Sjouke Burry wrote:
Thanks for the reply. But IR at 500m? Is it feasible?
<snip>
I certainly haven't tried it, but I can suggest some thoughts
to consider about the idea. The sun travels across the sky
and you probably cannot select your direction from xmtr to
rcvr. So there is probably some "worst case" situation with
the sun in the sky that you can't do a lot about. But you
can do some things, I think.
One of them is to figure out ways to limit the bandwidth in
optical wavelength and modulation frequency and limit the
field of view of the receiver, since you have line of sight.
Your source might be broadband (xenon strobe?) but you can
limit the received optical wavelength to some very narrow
band using optical filters. This will exclude a lot of light
from the sun. What you will then need to do is somehow make
the transmitter emit enough against that background to at
least make a PLL function, which can certainly "find lock" at
night time and perhaps hold it during the day. Which is the
next thing -- using a precision modulation frequency on the
transmitter ... as precise as possible ... and use as narrow
as possible acceptance filtering on the receiver. The sun's
energy will be spread out (perhaps there are some low energy
frequencies at whatever wavelength you limit yourself to) and
the narrower you can make this the less energy from the sun
you need to deal with during the day. And of course there
are optical means (long tube, telescope, baffling, etc) that
you can do with the receiver, as well. These can be more
restrictive in one plane than another (vertical vs
horizontal, for example.)
Perhaps a combination of these could get you there?
Then there may be some problem with human dangers from your
emitters. I don't know.
Just thinking out loud about this:
(1) Laser emitters, because of their narrower bandwidth (and
especially gas lasers instead of diode versions), would be
preferred because they can benefit better from thin film
narrow band optical filters as well as provide much better
point-to-point directivity (lower divergence) and in the end
reject more of the background illumination from the sun. (You
don't need the higher modulation bandwidth, necessarily, but
lasers will probably allow you more options there, too.) In
short, I'd probably first look into the selection of
appropriate laser diode emitters (cheaper than gas), but
wavelength may be a factor in making choices.
(2) Weather, rain, fog, smog, some wild animal standing in
the beam for all I know, may affect things aversely. I've no
idea here.. but you need to think about it.

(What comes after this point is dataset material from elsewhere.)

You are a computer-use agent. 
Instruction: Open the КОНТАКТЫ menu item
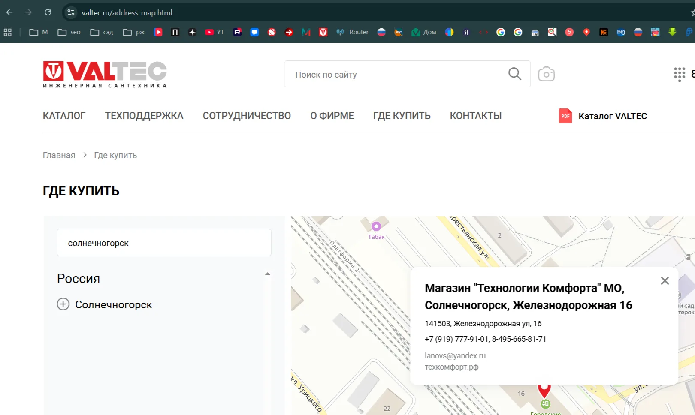click(x=475, y=116)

(3) Collimated emitter is wise together with the use of a
very narrow field of view for the receiver. (Keep in mind
reflections that bang around and wise use of baffling and
absorptive coatings on the baffling parts -- at whatever
wavelength you choose to rely upon.)
(4) The sun path, given your two locations, may inevitably
overwhelm whatever you do with narrow receiver FOV, etc. So
you may not be able to avoid disruption at certain times.

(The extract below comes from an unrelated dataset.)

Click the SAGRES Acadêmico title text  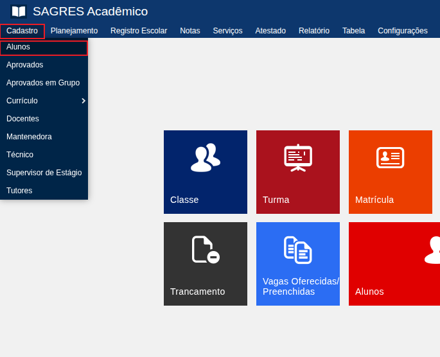[90, 12]
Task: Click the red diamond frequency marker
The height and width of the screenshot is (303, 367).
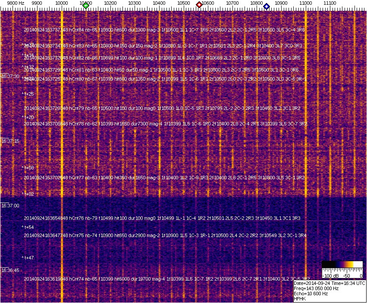Action: pyautogui.click(x=199, y=5)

(5) Avalanche detectors are more sensitive than PIN, I
gather, so that may help with a transimpedance amp over
distance. But solar radiation may saturate the system, so
this brings back in making an amplifier front end that
attenuates DC signal (and anything 'out of band') as much as
possible. I've read that InGaAs APDs operating at 1.55
micron might help, versus those operating in the usual 780 to
850 nm, which are probably more influenced by solar
illumination when taking into account variations in the
background levels. I don't know, though.
(6) Modulation and limiting acceptance at the receiver is
likely very important to achieve final success and lock out
still more of the solar illumination.
I've also probably failed to think of something important.
All this seems to suggest RF. Too many different facets to
worry about and get right with IR. But you did say "line of
sight" so maybe it is doable??
Oh, well. Interesting to at least consider for a moment.